:: Your goal ::
Repeat the data. Keep each line identical.

(Collected data entries)
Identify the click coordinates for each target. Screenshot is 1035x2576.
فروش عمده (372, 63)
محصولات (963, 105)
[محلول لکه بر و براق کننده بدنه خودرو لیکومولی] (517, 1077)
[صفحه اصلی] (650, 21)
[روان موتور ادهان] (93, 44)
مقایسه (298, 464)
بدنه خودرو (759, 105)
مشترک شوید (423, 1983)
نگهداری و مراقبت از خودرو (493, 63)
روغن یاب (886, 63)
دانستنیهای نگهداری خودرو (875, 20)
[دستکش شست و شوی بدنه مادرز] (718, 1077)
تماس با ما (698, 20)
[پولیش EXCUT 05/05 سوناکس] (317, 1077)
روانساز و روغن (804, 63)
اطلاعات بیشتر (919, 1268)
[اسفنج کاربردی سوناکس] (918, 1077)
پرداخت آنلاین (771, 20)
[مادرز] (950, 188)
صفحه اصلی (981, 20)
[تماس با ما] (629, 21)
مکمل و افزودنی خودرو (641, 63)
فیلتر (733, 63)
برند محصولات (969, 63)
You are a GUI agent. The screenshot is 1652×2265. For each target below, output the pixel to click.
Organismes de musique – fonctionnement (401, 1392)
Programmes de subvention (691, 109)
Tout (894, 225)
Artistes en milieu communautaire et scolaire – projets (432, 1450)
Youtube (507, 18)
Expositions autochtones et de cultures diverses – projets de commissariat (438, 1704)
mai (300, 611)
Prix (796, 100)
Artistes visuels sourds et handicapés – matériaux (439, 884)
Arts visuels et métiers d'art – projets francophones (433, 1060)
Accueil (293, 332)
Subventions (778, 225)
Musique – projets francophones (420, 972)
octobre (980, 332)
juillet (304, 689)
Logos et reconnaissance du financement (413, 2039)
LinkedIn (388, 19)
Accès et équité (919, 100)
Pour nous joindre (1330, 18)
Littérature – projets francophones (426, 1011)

:: Task output ::
Identify the click coordinates for each target. Screenshot is 1035x2576.
فروش عمده (372, 63)
محصولات (963, 105)
[محلول لکه بر و براق کننده بدنه خودرو لیکومولی] (517, 1077)
[صفحه اصلی] (650, 21)
[روان موتور ادهان] (93, 44)
مقایسه (298, 464)
بدنه خودرو (759, 105)
مشترک شوید (423, 1983)
نگهداری و مراقبت از خودرو (493, 63)
روغن یاب (886, 63)
دانستنیهای نگهداری خودرو (875, 20)
[دستکش شست و شوی بدنه مادرز] (718, 1077)
تماس با ما (698, 20)
[پولیش EXCUT 05/05 سوناکس] (317, 1077)
روانساز و روغن (804, 63)
اطلاعات بیشتر (919, 1268)
[اسفنج کاربردی سوناکس] (918, 1077)
پرداخت آنلاین (771, 20)
[مادرز] (950, 188)
صفحه اصلی (981, 20)
[تماس با ما] (629, 21)
مکمل و افزودنی خودرو (641, 63)
فیلتر (733, 63)
برند محصولات (969, 63)
You are a GUI agent. The screenshot is 1652×2265. For each target below, output the pixel to click.
Organismes de musique – fonctionnement (401, 1392)
Programmes de subvention (691, 109)
Tout (894, 225)
Artistes en milieu communautaire et scolaire – projets (432, 1450)
Youtube (507, 18)
Expositions autochtones et de cultures diverses – projets de commissariat (438, 1704)
mai (300, 611)
Prix (796, 100)
Artistes visuels sourds et handicapés – matériaux (439, 884)
Arts visuels et métiers d'art – projets francophones (433, 1060)
Accueil (293, 332)
Subventions (778, 225)
Musique – projets francophones (420, 972)
octobre (980, 332)
juillet (304, 689)
Logos et reconnaissance du financement (413, 2039)
LinkedIn (388, 19)
Accès et équité (919, 100)
Pour nous joindre (1330, 18)
Littérature – projets francophones (426, 1011)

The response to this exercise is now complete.